Tränchen gehören zum Sendeformat
Während die Handwerker im Café der Techts harte Arbeit leisten, bastelt Eva-Brenner mit den beiden Söhnen der Familie Deko-Gebäck aus Salzteig. Bunt bemalt sollen die Törtchen und Kekse später am Kronleuchter über der erträumten Gäste-Flut baumeln. Tags darauf lädt die Innenarchitektin die Jungs zur Bootstour ein - und haut emotional auf die Pauke: "Ich bin mir sicher, dass es ihre kleinen Kinderherzen zerreißen würde, wenn sie mit ihren Eltern die Insel verlassen müssten." Tränchen gehören zum Sendeformat.
Auch Strandspaziergänge, ein Flohmarkt-Bummel und ein ausgedehnter Besuch im Garten des Schweizer Künstlers Rolf Knie helfen, die einstündige Sendezeit zu füllen - die eigentliche Renovierungsarbeit gerät phasenweise in den Hintergrund. Schließlich soll ein Auftritt beim deutschsprachigen Insel-Radio die Gäste zum obligatorischen Happy End der Sendung locken. Doch die PR-Aktion zeigt nur mäßigen Erfolg - das Gedränge jedenfalls bleibt aus.

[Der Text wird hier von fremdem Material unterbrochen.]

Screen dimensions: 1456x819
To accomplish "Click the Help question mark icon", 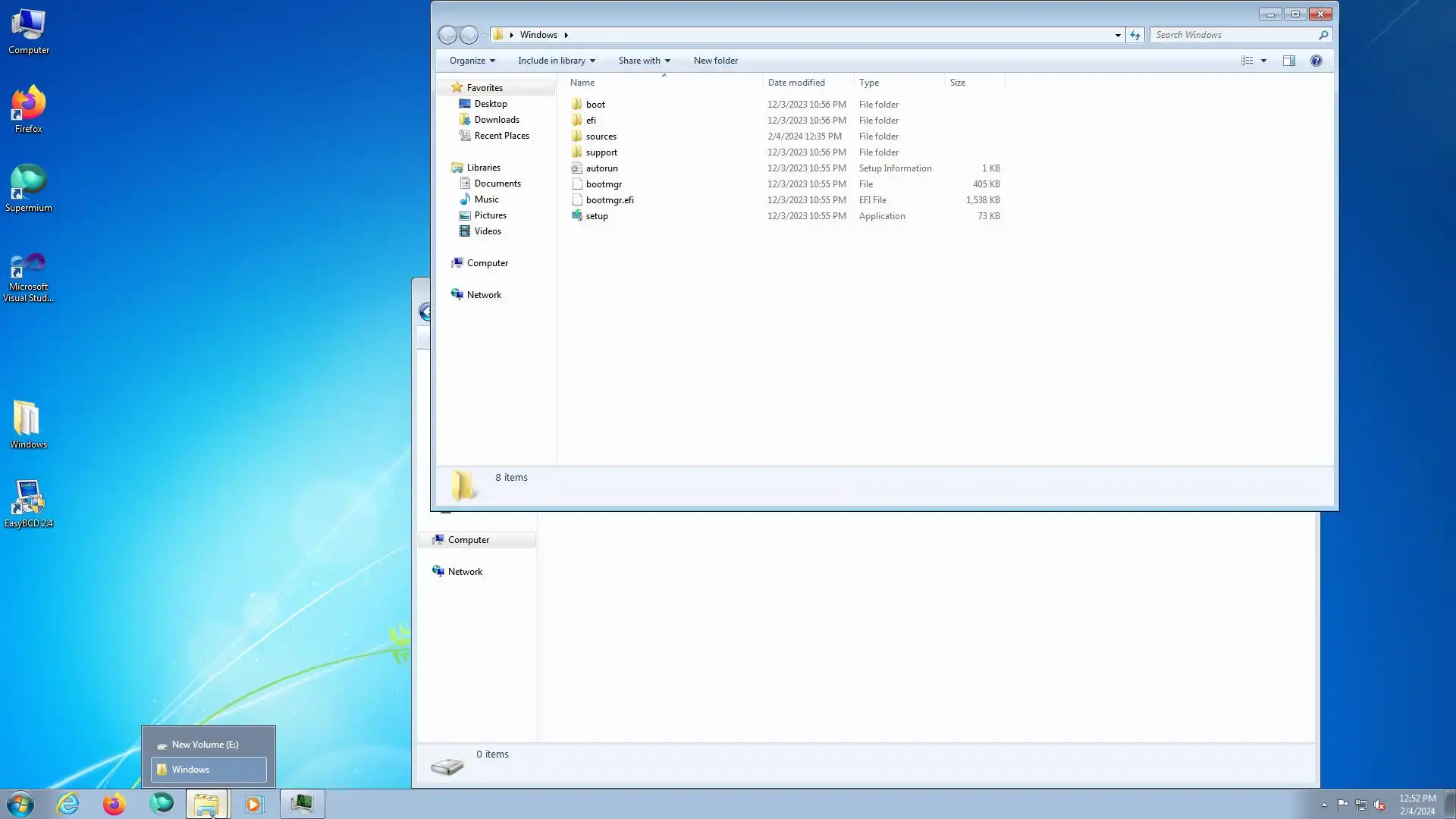I will 1316,61.
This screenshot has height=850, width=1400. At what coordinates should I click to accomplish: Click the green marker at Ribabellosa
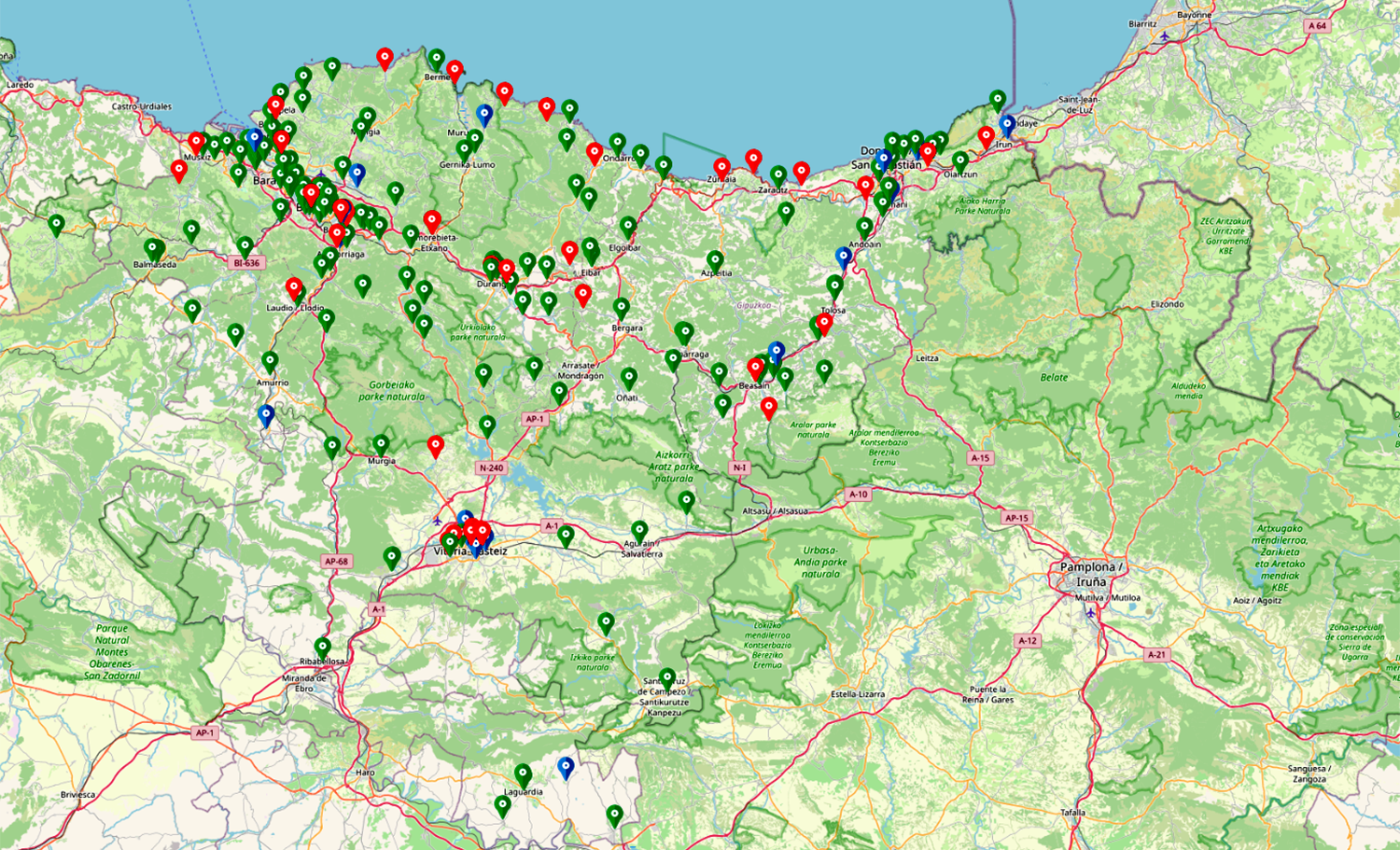coord(322,647)
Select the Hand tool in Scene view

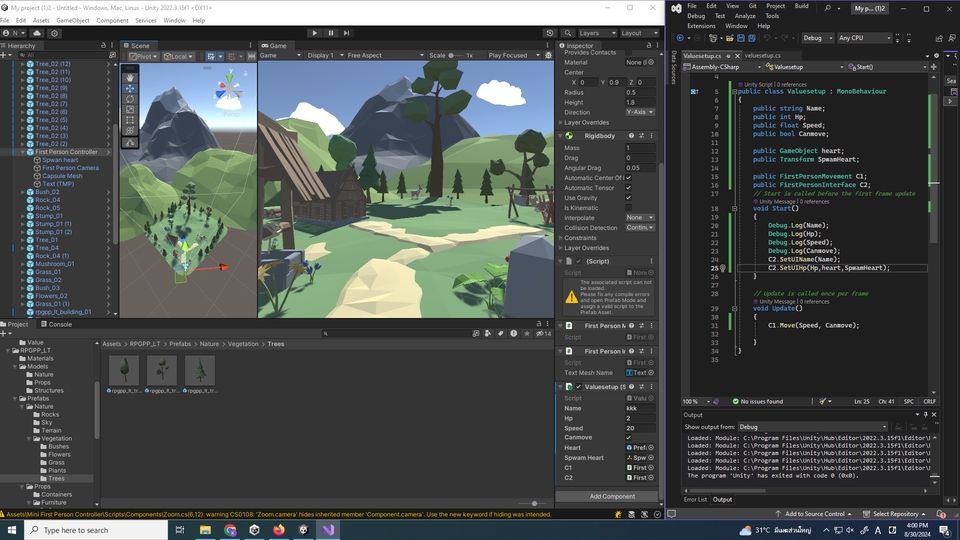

Immerhin versteht Eva Brenner etwas von ihrem Fach. Nach einer knappen Woche unter ihrer innenarchitektonischen Regie ist die hässliche Granit-Fassade des Cafés unter grün gestrichenem Putz verschwunden, dunkler Holzboden trifft helle Sitzkissen, Bilder und Deko-Accessoires beweisen Stil. Die (T)Raumretterin klopft sich auf die Schulter: Jetzt glaubt sie fest daran, dass der Familie der Weg aus dem Desaster gelingt. Sagt sie. Herr und Frau Techt küssen einander für die Kamera. Die 250.000 Euro Schulden bleiben ihnen.